*** Block opens ***
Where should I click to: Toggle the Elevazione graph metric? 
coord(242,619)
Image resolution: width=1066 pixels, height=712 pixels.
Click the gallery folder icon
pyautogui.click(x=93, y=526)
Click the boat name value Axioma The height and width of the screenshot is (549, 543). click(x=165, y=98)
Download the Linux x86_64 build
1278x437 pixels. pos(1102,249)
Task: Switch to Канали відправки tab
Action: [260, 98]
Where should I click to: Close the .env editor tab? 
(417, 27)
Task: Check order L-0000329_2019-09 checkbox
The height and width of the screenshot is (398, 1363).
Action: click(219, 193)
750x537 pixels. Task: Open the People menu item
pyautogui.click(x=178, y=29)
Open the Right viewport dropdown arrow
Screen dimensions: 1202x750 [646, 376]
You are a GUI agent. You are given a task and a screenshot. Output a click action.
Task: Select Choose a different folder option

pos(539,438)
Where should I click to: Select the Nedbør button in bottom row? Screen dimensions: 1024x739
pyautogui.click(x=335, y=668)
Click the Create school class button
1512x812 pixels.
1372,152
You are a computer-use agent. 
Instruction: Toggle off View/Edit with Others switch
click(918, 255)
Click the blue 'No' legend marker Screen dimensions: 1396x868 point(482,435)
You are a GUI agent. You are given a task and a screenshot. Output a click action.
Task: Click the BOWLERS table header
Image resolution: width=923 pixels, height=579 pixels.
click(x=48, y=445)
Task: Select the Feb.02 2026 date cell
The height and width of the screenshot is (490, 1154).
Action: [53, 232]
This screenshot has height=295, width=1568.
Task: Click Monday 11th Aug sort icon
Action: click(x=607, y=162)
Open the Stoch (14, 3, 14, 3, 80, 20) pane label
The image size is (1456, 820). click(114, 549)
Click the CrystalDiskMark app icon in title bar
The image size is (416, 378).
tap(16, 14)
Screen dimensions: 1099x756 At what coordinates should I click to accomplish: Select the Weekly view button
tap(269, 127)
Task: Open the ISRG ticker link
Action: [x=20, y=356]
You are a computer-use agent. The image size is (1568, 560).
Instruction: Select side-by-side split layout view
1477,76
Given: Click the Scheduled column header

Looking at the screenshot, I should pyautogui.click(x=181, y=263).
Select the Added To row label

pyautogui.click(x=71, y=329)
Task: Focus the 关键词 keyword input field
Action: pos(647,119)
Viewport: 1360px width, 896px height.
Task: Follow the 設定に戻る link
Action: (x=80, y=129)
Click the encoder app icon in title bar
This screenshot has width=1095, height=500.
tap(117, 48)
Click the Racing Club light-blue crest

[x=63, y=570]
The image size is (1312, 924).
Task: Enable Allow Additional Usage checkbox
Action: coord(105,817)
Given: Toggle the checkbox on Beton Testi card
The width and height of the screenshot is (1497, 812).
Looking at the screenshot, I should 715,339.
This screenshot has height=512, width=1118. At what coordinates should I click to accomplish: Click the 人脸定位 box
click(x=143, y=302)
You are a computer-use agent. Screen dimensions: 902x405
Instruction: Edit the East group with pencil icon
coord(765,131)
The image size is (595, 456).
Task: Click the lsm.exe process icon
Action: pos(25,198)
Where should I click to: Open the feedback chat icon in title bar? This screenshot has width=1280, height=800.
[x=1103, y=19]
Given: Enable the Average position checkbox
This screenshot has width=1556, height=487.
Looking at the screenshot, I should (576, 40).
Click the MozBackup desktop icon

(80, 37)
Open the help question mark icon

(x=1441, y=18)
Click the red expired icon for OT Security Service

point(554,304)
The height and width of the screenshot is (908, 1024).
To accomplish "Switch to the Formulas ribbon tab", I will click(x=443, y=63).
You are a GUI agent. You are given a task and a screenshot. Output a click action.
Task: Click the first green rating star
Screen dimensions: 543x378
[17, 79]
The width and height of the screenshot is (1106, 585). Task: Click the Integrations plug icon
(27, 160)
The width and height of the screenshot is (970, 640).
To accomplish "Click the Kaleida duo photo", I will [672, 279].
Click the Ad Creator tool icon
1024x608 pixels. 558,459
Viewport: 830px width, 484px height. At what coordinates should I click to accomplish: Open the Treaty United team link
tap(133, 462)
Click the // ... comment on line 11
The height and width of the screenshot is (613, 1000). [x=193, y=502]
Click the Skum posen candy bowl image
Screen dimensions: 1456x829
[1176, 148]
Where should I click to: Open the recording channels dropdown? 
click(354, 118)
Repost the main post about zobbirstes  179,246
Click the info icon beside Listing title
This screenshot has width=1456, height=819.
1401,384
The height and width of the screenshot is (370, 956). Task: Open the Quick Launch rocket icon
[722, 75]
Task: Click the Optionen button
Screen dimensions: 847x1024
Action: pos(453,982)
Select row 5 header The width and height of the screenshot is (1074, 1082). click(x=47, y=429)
*** Block closes ***
Output each entry once again, exactly as shown above.

Where should I click to: Toggle the Elevazione graph metric? 
coord(242,619)
Image resolution: width=1066 pixels, height=712 pixels.
Click the gallery folder icon
pyautogui.click(x=93, y=526)
Click the boat name value Axioma The height and width of the screenshot is (549, 543). click(x=165, y=98)
Download the Linux x86_64 build
1278x437 pixels. pos(1102,249)
Task: Switch to Канали відправки tab
Action: [260, 98]
Where should I click to: Close the .env editor tab? 
(417, 27)
Task: Check order L-0000329_2019-09 checkbox
The height and width of the screenshot is (398, 1363).
Action: click(219, 193)
750x537 pixels. Task: Open the People menu item
pyautogui.click(x=178, y=29)
Open the Right viewport dropdown arrow
Screen dimensions: 1202x750 [646, 376]
You are a GUI agent. You are given a task and a screenshot. Output a click action.
Task: Select Choose a different folder option

pos(539,438)
Where should I click to: Select the Nedbør button in bottom row? Screen dimensions: 1024x739
pyautogui.click(x=335, y=668)
Click the Create school class button
1512x812 pixels.
1372,152
You are a computer-use agent. 
Instruction: Toggle off View/Edit with Others switch
click(918, 255)
Click the blue 'No' legend marker Screen dimensions: 1396x868 point(482,435)
You are a GUI agent. You are given a task and a screenshot. Output a click action.
Task: Click the BOWLERS table header
Image resolution: width=923 pixels, height=579 pixels.
click(x=48, y=445)
Task: Select the Feb.02 2026 date cell
The height and width of the screenshot is (490, 1154).
Action: [53, 232]
This screenshot has height=295, width=1568.
Task: Click Monday 11th Aug sort icon
Action: click(x=607, y=162)
Open the Stoch (14, 3, 14, 3, 80, 20) pane label
The image size is (1456, 820). click(114, 549)
Click the CrystalDiskMark app icon in title bar
The image size is (416, 378).
tap(16, 14)
Screen dimensions: 1099x756 At what coordinates should I click to accomplish: Select the Weekly view button
tap(269, 127)
Task: Open the ISRG ticker link
Action: [x=20, y=356]
You are a computer-use agent. The image size is (1568, 560).
Instruction: Select side-by-side split layout view
1477,76
Given: Click the Scheduled column header

Looking at the screenshot, I should pyautogui.click(x=181, y=263).
Select the Added To row label

pyautogui.click(x=71, y=329)
Task: Focus the 关键词 keyword input field
Action: pos(647,119)
Viewport: 1360px width, 896px height.
Task: Follow the 設定に戻る link
Action: (x=80, y=129)
Click the encoder app icon in title bar
This screenshot has width=1095, height=500.
tap(117, 48)
Click the Racing Club light-blue crest

[x=63, y=570]
The image size is (1312, 924).
Task: Enable Allow Additional Usage checkbox
Action: coord(105,817)
Given: Toggle the checkbox on Beton Testi card
The width and height of the screenshot is (1497, 812).
Looking at the screenshot, I should 715,339.
This screenshot has height=512, width=1118. At what coordinates should I click to accomplish: Click the 人脸定位 box
click(x=143, y=302)
You are a computer-use agent. Screen dimensions: 902x405
Instruction: Edit the East group with pencil icon
coord(765,131)
The image size is (595, 456).
Task: Click the lsm.exe process icon
Action: pos(25,198)
Where should I click to: Open the feedback chat icon in title bar? This screenshot has width=1280, height=800.
[x=1103, y=19]
Given: Enable the Average position checkbox
This screenshot has width=1556, height=487.
Looking at the screenshot, I should (576, 40).
Click the MozBackup desktop icon

(80, 37)
Open the help question mark icon

(x=1441, y=18)
Click the red expired icon for OT Security Service

point(554,304)
The height and width of the screenshot is (908, 1024).
To accomplish "Switch to the Formulas ribbon tab", I will click(x=443, y=63).
You are a GUI agent. You are given a task and a screenshot. Output a click action.
Task: Click the first green rating star
Screen dimensions: 543x378
[17, 79]
The width and height of the screenshot is (1106, 585). Task: Click the Integrations plug icon
(27, 160)
The width and height of the screenshot is (970, 640).
To accomplish "Click the Kaleida duo photo", I will [672, 279].
Click the Ad Creator tool icon
1024x608 pixels. 558,459
Viewport: 830px width, 484px height. At what coordinates should I click to accomplish: Open the Treaty United team link
tap(133, 462)
Click the // ... comment on line 11
The height and width of the screenshot is (613, 1000). [x=193, y=502]
Click the Skum posen candy bowl image
Screen dimensions: 1456x829
[1176, 148]
Where should I click to: Open the recording channels dropdown? 
click(354, 118)
Repost the main post about zobbirstes  179,246
Click the info icon beside Listing title
This screenshot has width=1456, height=819.
1401,384
The height and width of the screenshot is (370, 956). Task: Open the Quick Launch rocket icon
[722, 75]
Task: Click the Optionen button
Screen dimensions: 847x1024
Action: pos(453,982)
Select row 5 header The width and height of the screenshot is (1074, 1082). click(x=47, y=429)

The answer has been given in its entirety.